Oh well done. Sometimes we think too hard about something and the act of letting our brain go off on another tangent can open it up to other ideas.

L-Plate Author said...

Welcome to my world! :)

It's not easy trying to work with something that isn't gelling. I've abandoned so much this year but I know by the ideas in my head around the new one that every word has been worth it.

I am so excited and that's what we need to be. We put our heart and soul into a book, so hey, forgive us if we go off on a tangent every now and then!

Good luck! x

Paige said...

I'm all blocked up.

I'm currently rereading Angels and Demons and that's a million miles away from what I want to write... yet I'm still blocked up. Yikes!

I think I'm going to have to do a 'Kate H' and ditch what I've got and start again.

I'm going to think about that tonight. Glad to hear you're up and running again!

Tam said...

Good for you - glad you're feeling more on track. Don't ditch the old novel #2, you'll use it someday :-)

KayJay said...

So interesting to read all this and get the breakdown of how it all happened in your head. It has really thrown some light on my second kids' book that I'm struggling with finding a voice for. I need to fall in love with it and fast! I think because I've been trying to write an action story I have neglected the emotional side of the book. I'm discovering that I have to have that investment in a piece of work, even if it is not the primary theme of the book.

I have also been doing a lot of thinking about the scariness of finishing my first draft of adult novel #1 and worrying about fledgling ideas for novel #2. How can I get that same emotional hook? Book #1 feels like it was about 15 years in the making, because it is My First Novel. Have I really got it in me to write another one?!? Well, you've given me some inspiration and ideas...

Fionnuala said...

Its a weird world that we writers live in. I'm not sure if its harder to write novel 2 when you've had a success with novel 1 (immediateley more pressure) or like me if you are probably going to have to resign novel one to your own book shelf - can I write a better one? I think my book two is better but I'm still blocked - what if I do all that work again , another year.....only to end up with another book nobody wants to publish. Its hard to banish the negativity completely and I think thats what creates the block as well as those points you mention. You DO have to love the themes and the characters for them to begin this life of their own. x

Zinnia Cyclamen said...

A few pages of a 'how to' book usually does it for me. I loved 'The Delivery Room' but haven't read anything else by Sylvia Brownrigg, so I'll put 'Morality Tale' on my very very very long list, near the top though as it seems to have magic powers! So glad you're back on track.

DOT said...

How exciting.

I love that feeling when an idea suddenly drops into place and you know its perfect but are still wary of prodding it too much in case in breaks.
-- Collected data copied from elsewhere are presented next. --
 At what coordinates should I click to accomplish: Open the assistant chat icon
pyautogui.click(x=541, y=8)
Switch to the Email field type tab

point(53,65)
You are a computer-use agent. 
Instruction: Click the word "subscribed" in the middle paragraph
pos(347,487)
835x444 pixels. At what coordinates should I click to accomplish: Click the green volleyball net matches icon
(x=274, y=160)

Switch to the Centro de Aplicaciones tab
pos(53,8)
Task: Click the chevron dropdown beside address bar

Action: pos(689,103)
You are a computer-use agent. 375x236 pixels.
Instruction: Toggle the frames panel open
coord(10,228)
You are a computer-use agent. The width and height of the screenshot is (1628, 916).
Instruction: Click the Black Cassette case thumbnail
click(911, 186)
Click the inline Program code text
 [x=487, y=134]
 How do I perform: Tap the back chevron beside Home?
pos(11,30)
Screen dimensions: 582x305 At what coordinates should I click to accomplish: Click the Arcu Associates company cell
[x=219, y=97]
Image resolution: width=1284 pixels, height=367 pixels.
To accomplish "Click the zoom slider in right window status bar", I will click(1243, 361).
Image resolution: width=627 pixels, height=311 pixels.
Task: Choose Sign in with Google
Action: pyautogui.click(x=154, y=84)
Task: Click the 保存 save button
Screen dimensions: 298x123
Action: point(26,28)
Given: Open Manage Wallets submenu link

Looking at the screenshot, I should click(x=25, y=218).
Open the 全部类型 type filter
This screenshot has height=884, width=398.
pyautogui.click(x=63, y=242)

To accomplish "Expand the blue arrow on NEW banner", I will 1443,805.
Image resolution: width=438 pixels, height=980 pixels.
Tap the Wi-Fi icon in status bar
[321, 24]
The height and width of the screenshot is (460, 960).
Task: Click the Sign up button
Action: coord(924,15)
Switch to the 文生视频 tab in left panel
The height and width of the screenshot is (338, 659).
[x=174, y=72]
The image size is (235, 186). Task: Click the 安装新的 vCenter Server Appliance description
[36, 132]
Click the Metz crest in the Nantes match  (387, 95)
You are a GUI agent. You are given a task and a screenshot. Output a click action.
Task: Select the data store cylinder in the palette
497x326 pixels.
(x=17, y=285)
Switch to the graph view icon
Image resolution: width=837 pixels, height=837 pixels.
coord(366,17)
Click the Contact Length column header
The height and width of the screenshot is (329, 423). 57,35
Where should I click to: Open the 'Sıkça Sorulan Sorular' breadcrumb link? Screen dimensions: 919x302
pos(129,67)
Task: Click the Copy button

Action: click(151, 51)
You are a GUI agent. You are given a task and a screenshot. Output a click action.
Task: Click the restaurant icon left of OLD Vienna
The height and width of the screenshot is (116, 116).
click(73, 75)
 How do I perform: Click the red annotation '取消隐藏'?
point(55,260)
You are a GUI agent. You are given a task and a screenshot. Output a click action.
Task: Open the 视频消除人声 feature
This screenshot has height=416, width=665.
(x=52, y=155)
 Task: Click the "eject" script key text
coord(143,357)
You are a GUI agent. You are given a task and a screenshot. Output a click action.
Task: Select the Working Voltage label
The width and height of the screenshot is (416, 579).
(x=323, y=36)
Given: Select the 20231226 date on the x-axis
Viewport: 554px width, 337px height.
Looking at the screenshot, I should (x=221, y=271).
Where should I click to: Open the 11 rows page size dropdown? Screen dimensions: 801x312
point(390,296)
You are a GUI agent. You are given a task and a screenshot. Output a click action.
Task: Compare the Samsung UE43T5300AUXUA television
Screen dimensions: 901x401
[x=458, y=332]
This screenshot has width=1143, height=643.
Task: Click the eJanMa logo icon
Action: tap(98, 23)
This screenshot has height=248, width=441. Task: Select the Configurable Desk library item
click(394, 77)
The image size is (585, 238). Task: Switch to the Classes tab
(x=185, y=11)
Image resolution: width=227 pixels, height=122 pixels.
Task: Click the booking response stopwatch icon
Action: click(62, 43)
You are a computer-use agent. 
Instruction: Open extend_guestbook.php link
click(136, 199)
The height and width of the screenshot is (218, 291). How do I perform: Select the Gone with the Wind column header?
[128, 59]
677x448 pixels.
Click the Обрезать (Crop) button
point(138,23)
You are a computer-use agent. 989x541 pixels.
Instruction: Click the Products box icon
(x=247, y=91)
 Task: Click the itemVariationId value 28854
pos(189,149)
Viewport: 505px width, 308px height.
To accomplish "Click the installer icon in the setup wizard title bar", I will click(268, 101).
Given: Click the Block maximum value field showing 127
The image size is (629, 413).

I find you cannot hunt an idea down directly. The more you try to attack it head on the more elusive it becomes.

Distraction of one form or another is always the solution. While you are doing something else your subconscious is busy at work making connections and suddenly a thought will pop into your head.

Leigh said...

Oh, the best ideas have got to be those that just arrive, from God Knows where, and God Only Knows how.
Very excited for you, Calistro.
I'm really glad you've got yourself such a good agent, too; she's a star.
x

womagwriter said...

I find if you need a solution to something, anything, and you're stuck after thinking about it too long, the best thing to do is stop thinking about it altogether. In your case reading something completely different did it. For me, stuck on a work problem perhaps, going out to hang washing on the line (joys of home-working!) or load the dishwasher will probably help me find the solution.